The role of neurotrophins in the pathophysiology of allergic rhinitis.

PURPOSE OF REVIEW

Allergic rhinitis is characterized by allergic airway inflammation and a hyperresponsiveness to nonspecific stimuli which is partly neuronally controlled. In this regard, neurotrophins are prime candidates as mediators of neuronal and immunological plasticity and they will be the focus of the current review.

RECENT FINDINGS

Neurotrophins including nerve growth factor (NGF) and brain-derived neurotrophic factor (BDNF) are expressed in the nasal mucosa. The majority of NGF expression has been found in eosinophil granulocytes, the glandular apparatus and peripheral nerves. As shown recently, nasal allergen provocation upregulates BDNF expression in nasal mucosa and NGF expression on peripheral nerves and nasal lavage in patients with allergic rhinitis. In this regard, increased BDNF expression positively correlates with the maximum increase in total nasal symptom score. The neurotrophin receptors including pan-neurotrophin receptor p75, tyrosine kinase A (trkA) and trkB are expressed in nasal tissue.

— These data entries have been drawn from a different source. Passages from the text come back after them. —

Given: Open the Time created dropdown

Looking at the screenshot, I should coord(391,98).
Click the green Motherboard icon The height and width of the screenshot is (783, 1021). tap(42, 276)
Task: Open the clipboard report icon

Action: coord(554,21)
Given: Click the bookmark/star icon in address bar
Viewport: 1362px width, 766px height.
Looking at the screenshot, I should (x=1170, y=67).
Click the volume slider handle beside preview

TrkA is expressed on endothelial, p75 on peripheral nerves and trkB on nasal mucosa mast cells that decreases after allergen provocation. The expression of these neurotrophin receptors is increased on peripheral blood eosinophils in allergic rhinitis compared with nonatopic controls. Further, BDNF and NGF exert immunomodulatory functions on eosinophils of patients with allergic rhinitis. Finally, eosinophils of patients with allergic rhinitis are capable of BDNF and NGF production.

SUMMARY

Neurotrophins represent prime candidates in upper airway pathophysiology in allergic rhinitis. Research on neurotrophins in allergic rhinitis is thus becoming a progressively more exciting field and may reveal new and promising therapeutic options for the future.